··· MATERIAL TO PROCESS
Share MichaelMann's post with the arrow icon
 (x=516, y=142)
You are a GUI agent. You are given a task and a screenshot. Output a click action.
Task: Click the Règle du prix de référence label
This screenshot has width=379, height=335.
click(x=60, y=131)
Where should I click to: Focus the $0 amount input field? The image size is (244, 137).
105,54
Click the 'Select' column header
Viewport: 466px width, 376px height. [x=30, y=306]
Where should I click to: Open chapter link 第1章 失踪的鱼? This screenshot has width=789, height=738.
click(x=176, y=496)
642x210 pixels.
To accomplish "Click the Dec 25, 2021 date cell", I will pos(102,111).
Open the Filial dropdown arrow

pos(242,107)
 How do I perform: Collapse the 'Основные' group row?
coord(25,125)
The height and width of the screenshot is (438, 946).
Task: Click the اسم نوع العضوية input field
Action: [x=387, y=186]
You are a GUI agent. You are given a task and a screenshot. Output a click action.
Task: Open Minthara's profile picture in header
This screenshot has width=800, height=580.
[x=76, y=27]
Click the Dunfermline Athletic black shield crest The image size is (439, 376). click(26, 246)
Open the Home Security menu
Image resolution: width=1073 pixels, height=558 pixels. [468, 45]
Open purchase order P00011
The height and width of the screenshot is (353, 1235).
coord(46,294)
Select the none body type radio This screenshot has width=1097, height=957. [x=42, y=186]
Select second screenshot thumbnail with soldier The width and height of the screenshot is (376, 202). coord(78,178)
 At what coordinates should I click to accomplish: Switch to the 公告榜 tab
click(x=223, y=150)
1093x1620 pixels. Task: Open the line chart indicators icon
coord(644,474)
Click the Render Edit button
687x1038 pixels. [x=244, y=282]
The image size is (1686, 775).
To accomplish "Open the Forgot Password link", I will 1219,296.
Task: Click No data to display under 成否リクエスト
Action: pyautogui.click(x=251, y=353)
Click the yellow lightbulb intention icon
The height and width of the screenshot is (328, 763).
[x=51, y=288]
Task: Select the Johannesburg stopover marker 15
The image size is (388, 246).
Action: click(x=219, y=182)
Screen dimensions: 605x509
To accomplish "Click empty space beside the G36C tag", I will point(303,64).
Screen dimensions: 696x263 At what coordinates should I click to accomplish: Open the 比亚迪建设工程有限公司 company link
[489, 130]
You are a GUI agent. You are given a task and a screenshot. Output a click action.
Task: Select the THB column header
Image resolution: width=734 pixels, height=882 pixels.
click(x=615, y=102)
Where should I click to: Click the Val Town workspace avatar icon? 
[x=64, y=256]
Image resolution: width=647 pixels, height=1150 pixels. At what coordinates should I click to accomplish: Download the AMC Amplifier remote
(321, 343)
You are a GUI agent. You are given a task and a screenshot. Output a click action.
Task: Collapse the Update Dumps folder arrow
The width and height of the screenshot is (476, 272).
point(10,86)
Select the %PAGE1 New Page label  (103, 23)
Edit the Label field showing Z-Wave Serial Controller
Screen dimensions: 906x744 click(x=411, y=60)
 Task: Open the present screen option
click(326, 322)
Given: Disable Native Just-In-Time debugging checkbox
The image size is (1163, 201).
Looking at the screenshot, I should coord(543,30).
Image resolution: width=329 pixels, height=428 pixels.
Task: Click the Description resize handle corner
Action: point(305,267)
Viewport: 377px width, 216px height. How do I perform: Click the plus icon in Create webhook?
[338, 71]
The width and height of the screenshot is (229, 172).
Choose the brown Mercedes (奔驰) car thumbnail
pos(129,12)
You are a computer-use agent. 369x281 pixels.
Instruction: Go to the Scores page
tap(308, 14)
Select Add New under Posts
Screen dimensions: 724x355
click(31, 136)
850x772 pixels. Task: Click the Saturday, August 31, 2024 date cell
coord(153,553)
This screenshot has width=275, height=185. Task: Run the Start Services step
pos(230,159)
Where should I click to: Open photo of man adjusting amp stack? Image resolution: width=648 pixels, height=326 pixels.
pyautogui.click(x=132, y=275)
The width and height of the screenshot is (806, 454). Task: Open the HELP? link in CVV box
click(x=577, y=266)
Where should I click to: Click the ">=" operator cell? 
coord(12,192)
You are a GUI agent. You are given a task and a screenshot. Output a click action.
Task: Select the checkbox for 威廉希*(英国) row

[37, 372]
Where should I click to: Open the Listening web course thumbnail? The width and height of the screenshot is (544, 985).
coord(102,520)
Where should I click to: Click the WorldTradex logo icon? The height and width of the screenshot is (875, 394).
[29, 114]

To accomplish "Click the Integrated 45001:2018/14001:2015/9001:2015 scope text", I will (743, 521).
······
### WHAT THE TASK REQUIRES:
Everything above from the line containing "Where should I click to: Open chapter" through the line containing "The image size is (1686, 775)." must be copied exactly. Nothing outside that range belongs in the answer.

### ANSWER:
Where should I click to: Open chapter link 第1章 失踪的鱼? This screenshot has width=789, height=738.
click(x=176, y=496)
642x210 pixels.
To accomplish "Click the Dec 25, 2021 date cell", I will pos(102,111).
Open the Filial dropdown arrow

pos(242,107)
 How do I perform: Collapse the 'Основные' group row?
coord(25,125)
The height and width of the screenshot is (438, 946).
Task: Click the اسم نوع العضوية input field
Action: [x=387, y=186]
You are a GUI agent. You are given a task and a screenshot. Output a click action.
Task: Open Minthara's profile picture in header
This screenshot has width=800, height=580.
[x=76, y=27]
Click the Dunfermline Athletic black shield crest The image size is (439, 376). click(26, 246)
Open the Home Security menu
Image resolution: width=1073 pixels, height=558 pixels. [468, 45]
Open purchase order P00011
The height and width of the screenshot is (353, 1235).
coord(46,294)
Select the none body type radio This screenshot has width=1097, height=957. [x=42, y=186]
Select second screenshot thumbnail with soldier The width and height of the screenshot is (376, 202). coord(78,178)
 At what coordinates should I click to accomplish: Switch to the 公告榜 tab
click(x=223, y=150)
1093x1620 pixels. Task: Open the line chart indicators icon
coord(644,474)
Click the Render Edit button
687x1038 pixels. [x=244, y=282]
The image size is (1686, 775).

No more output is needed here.